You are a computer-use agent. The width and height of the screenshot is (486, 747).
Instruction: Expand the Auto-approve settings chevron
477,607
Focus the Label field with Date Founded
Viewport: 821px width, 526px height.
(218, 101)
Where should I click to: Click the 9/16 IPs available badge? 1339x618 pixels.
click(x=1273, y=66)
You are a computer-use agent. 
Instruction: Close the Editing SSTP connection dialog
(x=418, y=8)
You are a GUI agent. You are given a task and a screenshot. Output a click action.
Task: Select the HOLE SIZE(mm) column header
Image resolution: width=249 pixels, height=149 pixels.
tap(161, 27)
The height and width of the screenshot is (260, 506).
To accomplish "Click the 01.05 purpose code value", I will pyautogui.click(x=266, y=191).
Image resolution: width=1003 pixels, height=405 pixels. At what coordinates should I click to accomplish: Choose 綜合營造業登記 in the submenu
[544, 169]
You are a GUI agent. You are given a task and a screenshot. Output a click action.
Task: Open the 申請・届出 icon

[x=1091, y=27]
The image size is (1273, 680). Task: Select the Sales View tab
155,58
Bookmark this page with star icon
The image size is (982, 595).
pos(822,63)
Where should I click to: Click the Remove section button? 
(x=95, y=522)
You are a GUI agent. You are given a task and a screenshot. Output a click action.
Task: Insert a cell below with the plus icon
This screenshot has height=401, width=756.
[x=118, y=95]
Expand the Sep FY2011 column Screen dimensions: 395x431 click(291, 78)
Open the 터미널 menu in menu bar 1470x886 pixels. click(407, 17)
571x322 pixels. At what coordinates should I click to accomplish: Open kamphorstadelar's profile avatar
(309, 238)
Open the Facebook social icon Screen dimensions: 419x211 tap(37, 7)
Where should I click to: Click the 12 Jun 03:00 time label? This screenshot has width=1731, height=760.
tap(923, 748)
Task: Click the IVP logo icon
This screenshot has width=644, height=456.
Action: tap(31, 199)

**OBJECTIVE:**
Render every line of the entries above as a Markdown table with the columns Row and Entry line, skipping blank lines.

**ANSWER TO THE EXERCISE:**
| Row | Entry line |
|---|---|
| 1 | You are a computer-use agent. The width and height of the screenshot is (486, 747). |
| 2 | Instruction: Expand the Auto-approve settings chevron |
| 3 | 477,607 |
| 4 | Focus the Label field with Date Founded |
| 5 | Viewport: 821px width, 526px height. |
| 6 | (218, 101) |
| 7 | Where should I click to: Click the 9/16 IPs available badge? 1339x618 pixels. |
| 8 | click(x=1273, y=66) |
| 9 | You are a computer-use agent.  |
| 10 | Instruction: Close the Editing SSTP connection dialog |
| 11 | (x=418, y=8) |
| 12 | You are a GUI agent. You are given a task and a screenshot. Output a click action. |
| 13 | Task: Select the HOLE SIZE(mm) column header |
| 14 | Image resolution: width=249 pixels, height=149 pixels. |
| 15 | tap(161, 27) |
| 16 | The height and width of the screenshot is (260, 506). |
| 17 | To accomplish "Click the 01.05 purpose code value", I will pyautogui.click(x=266, y=191). |
| 18 | Image resolution: width=1003 pixels, height=405 pixels. At what coordinates should I click to accomplish: Choose 綜合營造業登記 in the submenu |
| 19 | [544, 169] |
| 20 | You are a GUI agent. You are given a task and a screenshot. Output a click action. |
| 21 | Task: Open the 申請・届出 icon |
| 22 | [x=1091, y=27] |
| 23 | The image size is (1273, 680). Task: Select the Sales View tab |
| 24 | 155,58 |
| 25 | Bookmark this page with star icon |
| 26 | The image size is (982, 595). |
| 27 | pos(822,63) |
| 28 | Where should I click to: Click the Remove section button?  |
| 29 | (x=95, y=522) |
| 30 | You are a GUI agent. You are given a task and a screenshot. Output a click action. |
| 31 | Task: Insert a cell below with the plus icon |
| 32 | This screenshot has height=401, width=756. |
| 33 | [x=118, y=95] |
| 34 | Expand the Sep FY2011 column Screen dimensions: 395x431 click(291, 78) |
| 35 | Open the 터미널 menu in menu bar 1470x886 pixels. click(407, 17) |
| 36 | 571x322 pixels. At what coordinates should I click to accomplish: Open kamphorstadelar's profile avatar |
| 37 | (309, 238) |
| 38 | Open the Facebook social icon Screen dimensions: 419x211 tap(37, 7) |
| 39 | Where should I click to: Click the 12 Jun 03:00 time label? This screenshot has width=1731, height=760. |
| 40 | tap(923, 748) |
| 41 | Task: Click the IVP logo icon |
| 42 | This screenshot has width=644, height=456. |
| 43 | Action: tap(31, 199) |